Contributing Guide
Chen Yang
2025-05-10
Source:vignettes/09-contributing-guide.Rmd
09-contributing-guide.Rmd
Contributing to mLLMCelltype
Thank you for your interest in contributing to mLLMCelltype! This guide will help you understand how to contribute to the project effectively.
Getting Started
Fork and Clone the Repository
- Fork the mLLMCelltype repository on GitHub
- Clone your fork to your local machine:
- Add the original repository as an upstream remote:
Setting Up the Development Environment
For R package development:
# Install required packages for development
install.packages(c("devtools", "roxygen2", "testthat", "knitr", "rmarkdown"))
# Install the package in development mode
devtools::install_dev("R")
Project Structure
The mLLMCelltype project has the following structure:
mLLMCelltype/
├── R/ # R package source code
│ ├── R/ # R functions
│ ├── man/ # Documentation
│ ├── tests/ # Unit tests
│ ├── vignettes/ # Package vignettes
│ └── DESCRIPTION # Package metadata
├── python/ # Python package source code
├── .github/ # GitHub workflows and templates
├── assets/ # Images and other assets
├── examples/ # Example notebooks and scripts
└── README.md # Project overview
Development Workflow
Creating a New Feature
- Create a new branch for your feature:
- Make your changes to the codebase
- Add and commit your changes:
- Push your changes to your fork:
- Create a pull request from your fork to the main repository
Code Style Guidelines
R Code Style
We follow the tidyverse style guide for R code:
- Use snake_case for variable and function names
- Use spaces around operators and after commas
- Use 2 spaces for indentation
- Limit line length to 80 characters
- Use roxygen2 for documentation
Example of properly formatted R code:
#' Annotate Cell Types
#'
#' This function annotates cell types based on marker genes.
#'
#' @param input A data frame containing marker genes.
#' @param tissue_name The name of the tissue.
#' @param model The LLM model to use.
#' @param api_key The API key for the LLM provider.
#'
#' @return A vector of cell type annotations.
#' @export
annotate_cell_types <- function(input, tissue_name, model, api_key) {
# Function implementation
results <- process_markers(input, top_n = 10)
for (i in seq_along(results)) {
if (is_valid_result(results[i])) {
results[i] <- clean_result(results[i])
}
}
return(results)
}
Testing
We use the testthat package for testing.
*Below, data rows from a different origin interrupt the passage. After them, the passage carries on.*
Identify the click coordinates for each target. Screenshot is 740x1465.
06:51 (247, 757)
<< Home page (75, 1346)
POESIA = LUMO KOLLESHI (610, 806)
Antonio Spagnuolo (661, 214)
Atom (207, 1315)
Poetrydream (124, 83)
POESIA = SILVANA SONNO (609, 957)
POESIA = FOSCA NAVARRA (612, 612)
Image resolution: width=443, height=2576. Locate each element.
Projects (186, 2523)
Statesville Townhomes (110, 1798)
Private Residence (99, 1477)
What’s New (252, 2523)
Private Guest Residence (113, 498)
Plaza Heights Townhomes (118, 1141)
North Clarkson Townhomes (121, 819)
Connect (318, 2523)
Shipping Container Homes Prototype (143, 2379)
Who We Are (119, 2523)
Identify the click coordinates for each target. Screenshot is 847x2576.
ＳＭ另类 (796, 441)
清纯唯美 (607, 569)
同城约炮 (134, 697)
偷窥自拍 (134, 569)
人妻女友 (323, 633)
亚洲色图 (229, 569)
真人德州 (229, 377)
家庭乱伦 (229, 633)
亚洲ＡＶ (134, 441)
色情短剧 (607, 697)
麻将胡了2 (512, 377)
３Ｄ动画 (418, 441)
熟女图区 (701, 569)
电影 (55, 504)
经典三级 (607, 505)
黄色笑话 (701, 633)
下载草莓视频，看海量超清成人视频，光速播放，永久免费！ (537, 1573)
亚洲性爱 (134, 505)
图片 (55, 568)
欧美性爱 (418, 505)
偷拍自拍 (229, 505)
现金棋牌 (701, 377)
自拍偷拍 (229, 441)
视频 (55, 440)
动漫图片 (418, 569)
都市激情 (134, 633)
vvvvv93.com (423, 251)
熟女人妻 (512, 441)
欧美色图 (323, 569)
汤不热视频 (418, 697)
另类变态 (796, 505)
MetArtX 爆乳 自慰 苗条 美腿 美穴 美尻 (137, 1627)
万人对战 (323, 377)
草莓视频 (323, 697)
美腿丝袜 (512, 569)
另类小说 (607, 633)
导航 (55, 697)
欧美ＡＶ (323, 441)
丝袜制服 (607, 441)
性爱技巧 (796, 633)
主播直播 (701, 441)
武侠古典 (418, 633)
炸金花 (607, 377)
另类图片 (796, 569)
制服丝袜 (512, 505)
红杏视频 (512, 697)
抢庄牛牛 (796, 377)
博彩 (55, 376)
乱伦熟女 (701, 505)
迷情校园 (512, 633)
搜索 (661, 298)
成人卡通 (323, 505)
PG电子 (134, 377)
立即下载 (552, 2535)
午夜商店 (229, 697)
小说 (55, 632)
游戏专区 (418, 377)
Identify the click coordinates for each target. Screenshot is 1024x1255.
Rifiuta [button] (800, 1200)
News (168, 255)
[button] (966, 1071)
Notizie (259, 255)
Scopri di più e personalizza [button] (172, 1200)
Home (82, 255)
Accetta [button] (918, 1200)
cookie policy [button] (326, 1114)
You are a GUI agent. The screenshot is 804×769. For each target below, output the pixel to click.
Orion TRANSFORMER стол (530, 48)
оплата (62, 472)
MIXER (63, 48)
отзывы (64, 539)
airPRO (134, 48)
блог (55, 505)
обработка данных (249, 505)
Tests should be placed in
the R/tests/testthat/
directory.
To run tests:
devtools::test()
Example test file (test-annotate_cell_types.R
):
context("Cell type annotation")
test_that("annotate_cell_types returns expected format", {
# Setup test data
test_markers <- data.frame(
cluster = c(0, 0, 1, 1),
gene = c("CD3D", "CD3E", "CD19", "MS4A1"),
avg_log2FC = c(2.5, 2.3, 3.1, 2.8),
p_val_adj = c(0.001, 0.002, 0.001, 0.003)
)
# Mock the API response
mockery::stub(
annotate_cell_types,
"get_model_response",
function(...) c("T cells", "B cells")
)
# Run the function
result <- annotate_cell_types(
input = test_markers,
tissue_name = "test tissue",
model = "test-model",
api_key = "test-key"
)
# Assertions
expect_is(result, "character")
expect_length(result, 2)
expect_equal(result, c("T cells", "B cells"))
})
Contributing Areas
Adding Support for New LLM Models
To add support for a new LLM model:
- Identify the model provider and API endpoint
- Create a new processing function in
R/R/process_[provider].R
- Update the
get_provider()
function inR/R/get_provider.R
- Add the model to the supported models list
- Create tests for the new model
- Update documentation
Example of adding a new model:
# In process_newprovider.R
process_newprovider <- function(prompt, api_key) {
# Implementation for the new provider
url <- "https://api.newprovider.com/v1/completions"
headers <- c(
"Content-Type" = "application/json",
"Authorization" = paste("Bearer", api_key)
)
body <- list(
model = "newprovider-model",
prompt = prompt,
max_tokens = 1000,
temperature = 0.1
)
# Make API request using httr
response <- httr::POST(
url = url,
httr::add_headers(.headers = headers),
body = jsonlite::toJSON(body, auto_unbox = TRUE),
encode = "json"
)
# Check for HTTP errors
httr::stop_for_status(response)
# Parse the response
content <- httr::content(response, "text", encoding = "UTF-8")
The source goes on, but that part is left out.